Physical Database Architecture
The physical database architecture contains
· Physical Database File and Filegroups
· Space Allocation and Reuse
· Table and Index Architecture
· Transaction Log Architecture
Pages and Extends
The
fundamental unit of data storage in SQL Server is the page. The disk
space allocated to a data file (.mdf or .ndf) in a database is logically
divided into pages numbered contiguously from 0 to n. Disk I/O
operations are performed at the page level. That is, SQL Server reads or
writes whole data pages.
Extents
are a collection of eight physically contiguous pages and are used to
efficiently manage the pages. All pages are stored in extents.
Pages
In
SQL Server, the page size is 8 KB. This means SQL Server databases have
128 pages per megabyte. Each page begins with a 96-byte header that is
used to store system information about the page. This information
includes the page number, page type, the amount of free space on the
page, and the allocation unit ID of the object that owns the page.
The following table shows the page types used in the data files of a SQL Server database.
Page Type
|
Contents
|
Data
|
Data
rows with all data, except text, ntext, image, nvarchar(max),
varchar(max), varbinary(max), and xml data, when text in row is set to
ON.
|
Index
|
Index entries.
|
Text/Image
|
Large object data types:
· text, ntext, image, nvarchar(max), varchar(max), varbinary(max), and xml data
Variable length columns when the data row exceeds 8 KB:
· varchar, nvarchar, varbinary, and sql_variant
|
Global Allocation Map, Shared Global Allocation Map
|
Information about whether extents are allocated.
|
Page Free Space
|
Information about page allocation and free space available on pages.
|
Index Allocation Map
|
Information about extents used by a table or index per allocation unit.
|
Bulk Changed Map
|
Information about extents modified by bulk operations since the last BACKUP LOG statement per allocation unit.
|
Differential Changed Map
|
Information about extents that have changed since the last BACKUP DATABASE statement per allocation unit.
|
Note: Log files do not contain pages; they contain a series of log records.
Data
rows are put on the page serially, starting immediately after the
header. A row offset table starts at the end of the page, and each row
offset table contains one entry for each row on the page. Each entry
records how far the first byte of the row is from the start of the page.
The entries in the row offset table are in reverse sequence from the
sequence of the rows on the page.
Large Row Support
Rows
cannot span pages in SQL Server 2005, however portions of the row may
be moved off the row's page so that the row can actually be very large.
The maximum amount of data and overhead that is contained in a single
row on a page is 8,060 bytes (8 KB). However, this does not include the
data stored in the Text/Image page type. In SQL Server 2005, this
restriction is relaxed for tables that contain varchar, nvarchar,
varbinary, or sql_variant columns. When the total row size of all fixed
and variable columns in a table exceeds the 8,060 byte limitation, SQL
Server dynamically moves one or more variable length columns to pages in
the ROW_OVERFLOW_DATA allocation unit, starting with the column with
the largest width. This is done whenever an insert or update operation
increases the total size of the row beyond the 8060 byte limit. When a
column is moved to a page in the ROW_OVERFLOW_DATA allocation unit, a
24-byte pointer on the original page in the IN_ROW_DATA allocation unit
is maintained. If a subsequent operation reduces the row size, SQL
Server dynamically moves the columns back to the original data page.

_Given information_
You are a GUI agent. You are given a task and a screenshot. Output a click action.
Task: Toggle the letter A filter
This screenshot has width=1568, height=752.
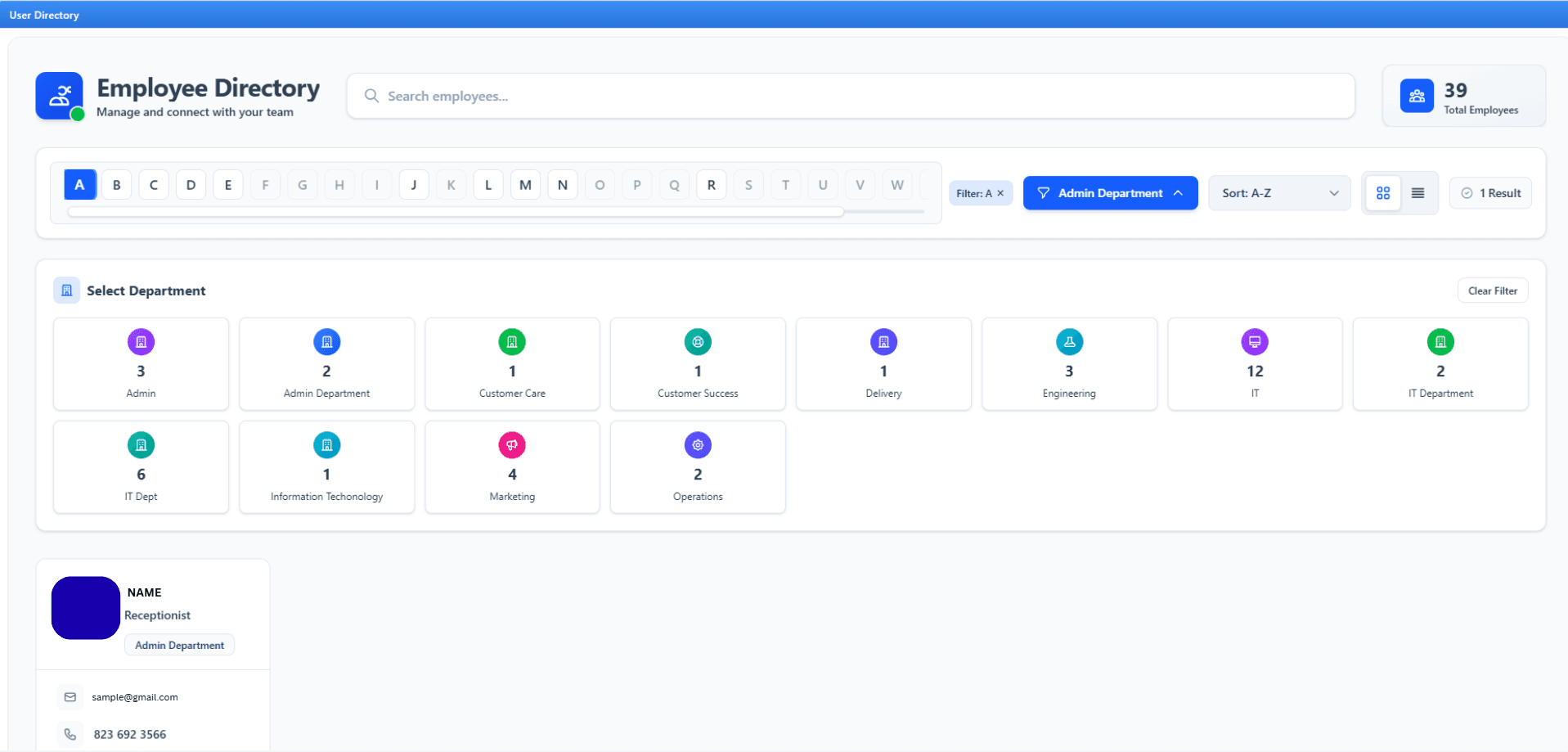point(79,184)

_Required tasks_
1. According to the text on SQL Server storage, how large is the header at the start of each page?
2. Write the next part of the text on SQL Server storage, starting right after its final sentence.
The data comes from a different source than the text.

_Expected outputs_
1. Each page begins with a 96-byte header.

2.
Extents
Extents
are the basic unit in which space is managed. An extent is eight
physically contiguous pages, or 64 KB. This means SQL Server databases
have 16 extents per megabyte.
To
make its space allocation efficient, SQL Server does not allocate whole
extents to tables with small amounts of data. SQL Server has two types
of extents:
· Uniform extents are owned by a single object; all eight pages in the extent can only be used by the owning object.
· Mixed extents are shared by up to eight objects. Each of the eight pages in the extent can be owned by a different object.
A
new table or index is generally allocated pages from mixed extents.
When the table or index grows to the point that it has eight pages, it
then switches to use uniform extents for subsequent allocations. If you
create an index on an existing table that has enough rows to generate
eight pages in the index, all allocations to the index are in uniform
extents.
Physical Database Files and Filegroups
SQL
Server 2005 maps a database over a set of operating-system files. Data
and log information are never mixed in the same file, and individual
files are used only by one database. Filegroups are named collections of
files and are used to help with data placement and administrative tasks
such as backup and restore operations.
Database Files
SQL Server 2005 databases have three types of files:
· Primary data files
The primary data file is the starting point of the database and points to the other files in the database. Every database has one primary data file. The recommended file name extension for primary data files is .mdf.
The primary data file is the starting point of the database and points to the other files in the database. Every database has one primary data file. The recommended file name extension for primary data files is .mdf.
· Secondary data files
Secondary data files make up all the data files, other than the primary data file. Some databases may not have any secondary data files, while others have several secondary data files. The recommended file name extension for secondary data files is .ndf.
Secondary data files make up all the data files, other than the primary data file. Some databases may not have any secondary data files, while others have several secondary data files. The recommended file name extension for secondary data files is .ndf.
· Log files
Log files hold all the log information that is used to recover the database. There must be at least one log file for each database, although there can be more than one. The recommended file name extension for log files is .ldf.
Log files hold all the log information that is used to recover the database. There must be at least one log file for each database, although there can be more than one. The recommended file name extension for log files is .ldf.
SQL
Server 2005 does not enforce the .mdf, .ndf, and .ldf file name
extensions, but these extensions help you identify the different kinds
of files and their use.
In
SQL Server 2005, the locations of all the files in a database are
recorded in the primary file of the database and in the master database.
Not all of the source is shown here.